Contraction de cela, ça est pratique et populaire. Ça va, ça vient… Il est tellement commode, pour ne pas dire complaisant, qu’on lui a confié l’acte sexuel. À quoi rêvent les ados ? À ça. Je ne pense qu’à ça , titre d’un album de Wolinski. Peut-on résumer plus brièvement une activité à laquelle la tradition française du cinq à sept attribue deux heures de temps ?
Ça , c’est aussi, dans la bouche des polémistes ou sous la plume des écrivains, un mot terrible chargé d’ironie, de dédain ou de mépris. Ça, c’est-à-dire pas grand-chose, trois fois rien.
« Mme de Staël regardait un jour M. de Barante dans une sorte de contemplation rêveuse. Tout à coup, elle s’écria :
— Quand je pense que j’ai aimé ça ! » (Victor Hugo, Choses vues ).
« Gilbert, le pédéraste, rentrant par hasard dans le cabinet de toilette d’Émilienne d’Alençon, la trouvant à cheval sur le bidet et, du bout de sa canne, montrant avec dégoût l’entrejambe de la belle prostituée : “Quand on pense que c’est avec ça qu’on nous prend nos hommes !” » Paul Morand, Journal inutile, 1968–1972 (c’est Morand qui a souligné le ça ).
Mais ça peut aussi désigner du beau et du bon. Vous devriez lire ça… C’est bien comme ça… Ça, c’est Paris !
« Le triomphe culinaire de la Bonne-Franquette, c’était un veau aux carottes, un de ces veaux aux carottes dont les véritables amateurs s’écrient : Je ne vous dis que ça ! » (Alphonse Allais, Amours, délices et orgues ).
Un dessin de Sempé met en scène un homme qui, se contemplant avec satisfaction dans une glace, s’exclame : « Quand je pense que ça va disparaître, un jour, ça ! »
À propos…
Couci-couça : moyen, ni bien ni mal, entre les deux. « Comment allez-vous ? — Couci-couça. »
Pour amateurs de conjugaison : « Savez-vous coudre ? — Couci-couça. »
De la flopée de synonymes familiers ou argotiques du mot tête, caboche (qui serait une variante du mot picard caboce , la bosse) est le meilleur. Le plus compact, le plus minéral, le plus inébranlable. Quelle caboche ! Une sacrée caboche ! Avoir la caboche un peu dure , être entêté, ne céder sur rien. Un drôle de cabochard ! « Mais tu n’as donc rien dans la caboche ? » disait l’instituteur de mon village en tapant de son index replié sur la tête de l’élève, comme s’il frappait à petits coups sur une porte pour entrer.

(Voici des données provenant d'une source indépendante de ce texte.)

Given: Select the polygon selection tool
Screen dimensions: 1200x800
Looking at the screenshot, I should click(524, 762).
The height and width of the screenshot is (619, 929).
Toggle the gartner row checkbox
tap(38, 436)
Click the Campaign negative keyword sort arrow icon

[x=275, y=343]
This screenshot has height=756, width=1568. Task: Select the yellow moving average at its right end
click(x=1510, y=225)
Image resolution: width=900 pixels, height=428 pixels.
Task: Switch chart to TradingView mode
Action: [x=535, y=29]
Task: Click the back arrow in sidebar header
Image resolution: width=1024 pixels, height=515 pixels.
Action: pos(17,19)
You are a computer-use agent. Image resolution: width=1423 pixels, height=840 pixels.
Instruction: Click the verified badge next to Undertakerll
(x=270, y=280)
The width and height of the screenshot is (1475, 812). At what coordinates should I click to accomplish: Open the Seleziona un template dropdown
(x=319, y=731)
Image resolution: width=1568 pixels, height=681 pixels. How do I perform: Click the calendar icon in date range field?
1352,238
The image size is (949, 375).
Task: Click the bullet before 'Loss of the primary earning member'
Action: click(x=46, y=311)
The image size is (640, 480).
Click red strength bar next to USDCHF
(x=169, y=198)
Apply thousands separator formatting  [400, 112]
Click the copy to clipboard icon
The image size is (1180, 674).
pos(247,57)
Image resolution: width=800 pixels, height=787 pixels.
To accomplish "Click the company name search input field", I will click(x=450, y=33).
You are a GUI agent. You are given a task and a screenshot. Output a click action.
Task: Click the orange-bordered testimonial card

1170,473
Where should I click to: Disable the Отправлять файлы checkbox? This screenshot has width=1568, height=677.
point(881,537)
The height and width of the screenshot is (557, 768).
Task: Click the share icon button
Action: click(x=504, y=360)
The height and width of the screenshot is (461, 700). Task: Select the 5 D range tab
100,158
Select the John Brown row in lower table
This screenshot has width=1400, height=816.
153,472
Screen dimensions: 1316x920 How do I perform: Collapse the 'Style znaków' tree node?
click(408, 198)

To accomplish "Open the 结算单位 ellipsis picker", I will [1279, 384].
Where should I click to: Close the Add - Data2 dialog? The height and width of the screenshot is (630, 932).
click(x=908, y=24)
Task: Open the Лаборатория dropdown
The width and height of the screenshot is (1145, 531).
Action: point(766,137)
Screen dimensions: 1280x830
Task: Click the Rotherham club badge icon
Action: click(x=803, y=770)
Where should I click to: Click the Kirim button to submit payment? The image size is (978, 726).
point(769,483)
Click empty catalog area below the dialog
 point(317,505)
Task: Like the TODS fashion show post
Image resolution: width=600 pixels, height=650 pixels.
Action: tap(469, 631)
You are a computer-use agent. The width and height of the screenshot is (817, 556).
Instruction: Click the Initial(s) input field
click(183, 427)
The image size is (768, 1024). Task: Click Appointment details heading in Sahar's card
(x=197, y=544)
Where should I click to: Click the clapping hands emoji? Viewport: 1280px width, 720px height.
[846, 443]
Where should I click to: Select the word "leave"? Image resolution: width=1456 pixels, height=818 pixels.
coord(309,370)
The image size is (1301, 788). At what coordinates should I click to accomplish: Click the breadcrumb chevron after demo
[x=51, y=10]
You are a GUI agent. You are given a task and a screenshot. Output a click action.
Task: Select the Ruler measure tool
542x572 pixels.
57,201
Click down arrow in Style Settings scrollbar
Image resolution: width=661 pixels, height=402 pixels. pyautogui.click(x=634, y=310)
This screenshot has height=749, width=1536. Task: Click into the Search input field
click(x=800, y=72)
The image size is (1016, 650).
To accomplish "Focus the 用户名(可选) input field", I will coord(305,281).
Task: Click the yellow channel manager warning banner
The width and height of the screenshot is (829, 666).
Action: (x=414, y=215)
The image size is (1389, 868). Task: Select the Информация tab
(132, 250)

On peut souffrir d’un mal de tête, se casser la gueule, recevoir un coup de boule, se fracturer le crâne. La caboche, elle, ne craint rien.
À propos…
« Non, ça n’déracine pas
ça fait à sa tête de travers
cette idée-là, bizarre ! qu’on a
tête de caboche, ô liberté. »
Gaston Miron, « Tête de caboche »,
in L’Homme rapaillé
Dans le Beaujolais, ainsi que dans le Mâconnais et le Chalonnais, la cadole est une cabane située au milieu des vignes. Construite en dur, avec sur le toit des tuiles rouges ou des tôles ondulées, elle était assez grande pour que le vigneron y range ses outils, sa sulfateuse, et même sa charrue. Les tracteurs en ont fortement réduit l’utilité, de sorte que beaucoup de cadoles ont disparu du paysage. Il en reste cependant assez pour entrer dans des circuits touristiques.
Dans la cadole du petit vignoble familial, j’ai passé, du 27 au 28 juillet 1944, une nuit comme de temps en temps les enfants en raffolent : étrange, désordonnée, rieuse, peccamineuse, hors du temps et dans un lieu inconfortable. Pourtant les circonstances étaient tragiques. Vers vingt heures trente, deux avions allemands avaient bombardé et mitraillé la petite ville de Beaujeu, distante de notre hameau d’environ quatre kilomètres à vol d’oiseau. Trois morts, des blessés, des maisons détruites. Nous regardions et nous entendions, non sans frayeur, les avions faire des cercles dans le ciel, tout à coup piquer ou lâcher leurs bombes.
Ma mère décréta qu’ils pourraient revenir la nuit, se tromper de cible et anéantir notre maison et nos vies. Elle décida que nous passerions la nuit dans la cadole où nous serions plus en sécurité. Le commis de la ferme nous aida à transporter de vieux matelas sur lesquels dormaient les vendangeurs, ainsi que de légères couvertures pour une nuit d’été. J’avais neuf ans, mon frère quatre, et nous accompagnait, outre ma mère, une petite Lyonnaise de mon âge qui était réfugiée chez nos amis vignerons.